This prospectus supplement and the accompanying prospectus contain or incorporate by reference certain “forward-looking statements” within the meaning of the Private Securities Litigation Reform Act of 1995. Forward-looking statements include, without limitation, any statement that may predict, forecast, indicate or imply future results, performance or achievements, and may contain the words “believe,” “anticipate,” “expect,” “estimate,” “intend,” “will be,” “will likely continue,” “will likely result,” or words or phrases of similar meaning. Forward-looking statements are based largely on the expectations of management and are subject to a number of risks and uncertainties including, but not limited to, the following:

 

   

our expectations around the use of proceeds of this offering and the redemption of the Series A Preferred Stock and the Series B Preferred Stock;

 

   

changes in general economic conditions;

 

   

fluctuations in interest rates and levels of mortgage prepayments;

 

   

the effectiveness of risk management strategies;

 

   

the impact of differing levels of leverage employed;

 

   

liquidity of secondary markets and credit markets;

 

   

the availability of financing at reasonable levels and terms to support investing on a leveraged basis;

 

   

the availability of new investment capital;

 

   

the availability of suitable qualifying investments from both an investment return and regulatory perspective;

 

   

changes in legislation or regulation affecting exemptions for mortgage REITs from regulation under the Investment Company Act of 1940;

 

   

changes in legislation or regulation affecting Fannie Mae, Freddie Mac, Ginnie Mae and similar federal government agencies and related guarantees;

 

   

deterioration in credit quality and ratings of existing or future issuances of mortgage securities guaranteed by Fannie Mae, Freddie Mac or Ginnie Mae; and

 

   

increases in costs and other general competitive factors.

* * * * *

§ **Exercise 1**: In the records, give again the part that opens with the line containing "You are a computer-use agent. Image" and closes at the end of the records, replacing "green" with "blue" and changing nothing else. Leave the pictures out of your answer.
The text and the records are unrelated to each other.

* * * * *

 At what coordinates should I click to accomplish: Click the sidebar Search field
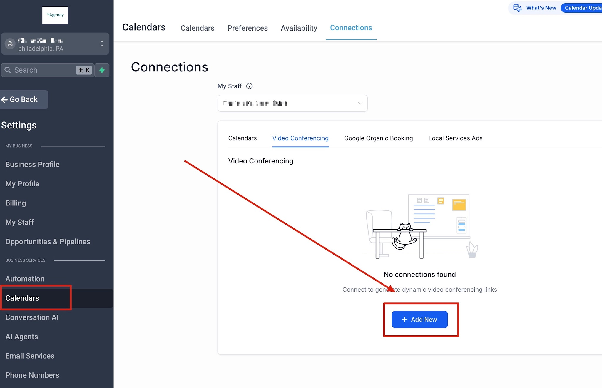[47, 70]
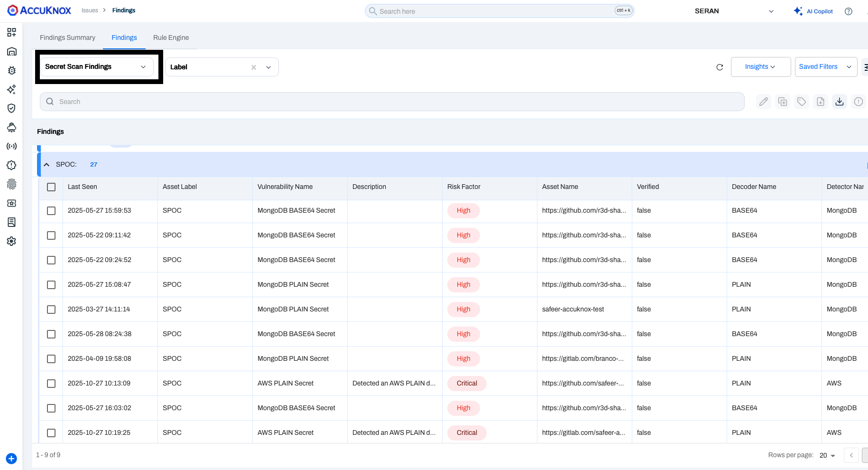Switch to the Findings Summary tab

coord(67,38)
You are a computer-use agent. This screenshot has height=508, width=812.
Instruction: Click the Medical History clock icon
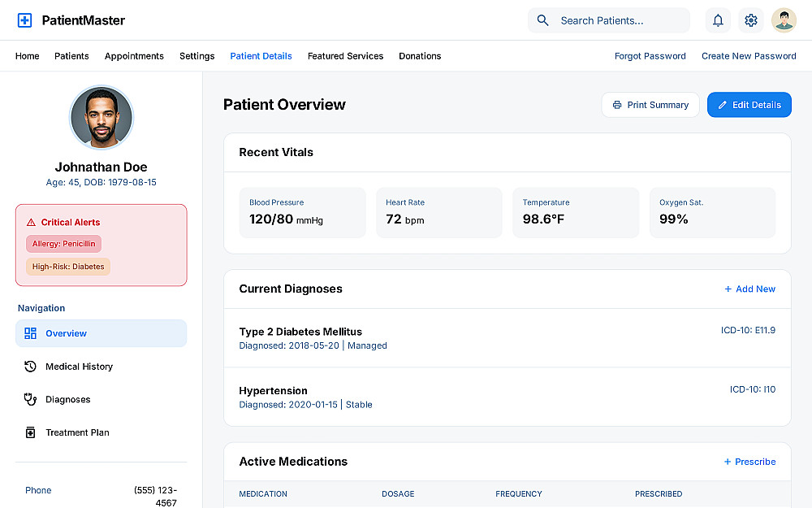pos(31,367)
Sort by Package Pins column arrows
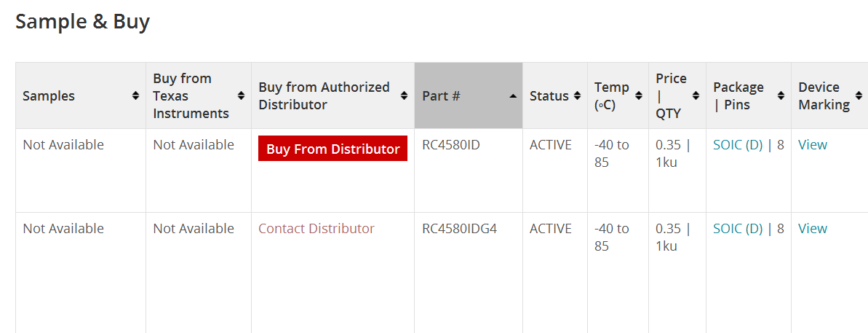 coord(781,95)
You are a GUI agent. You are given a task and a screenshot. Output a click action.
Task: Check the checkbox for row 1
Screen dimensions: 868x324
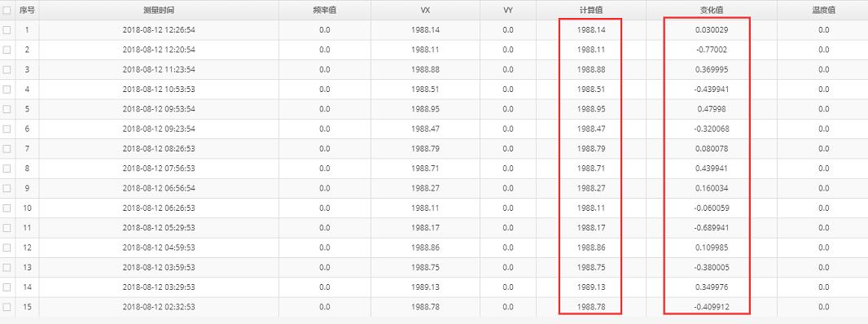[x=7, y=30]
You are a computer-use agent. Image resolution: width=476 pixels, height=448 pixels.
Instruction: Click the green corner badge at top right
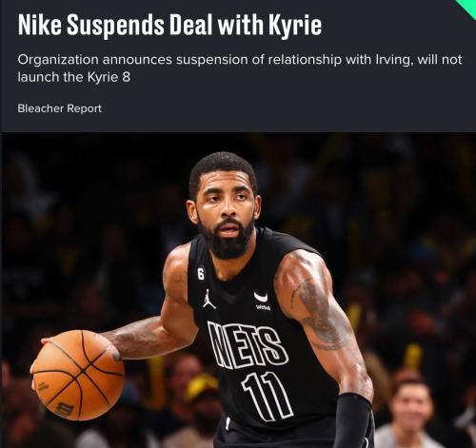pyautogui.click(x=466, y=8)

* * * * *

§ **Exercise 2**: In one to three sentences, explain what the text on forward-looking statements says financing at reasonable levels and terms is needed for.

§ **Task output 1**:
You are a computer-use agent. Image resolution: width=476 pixels, height=448 pixels.
Instruction: Click the blue corner badge at top right
pyautogui.click(x=466, y=8)

§ **Task output 2**: The text lists the availability of financing at reasonable levels and terms as one of the risks and uncertainties. It says this financing is needed to support investing on a leveraged basis.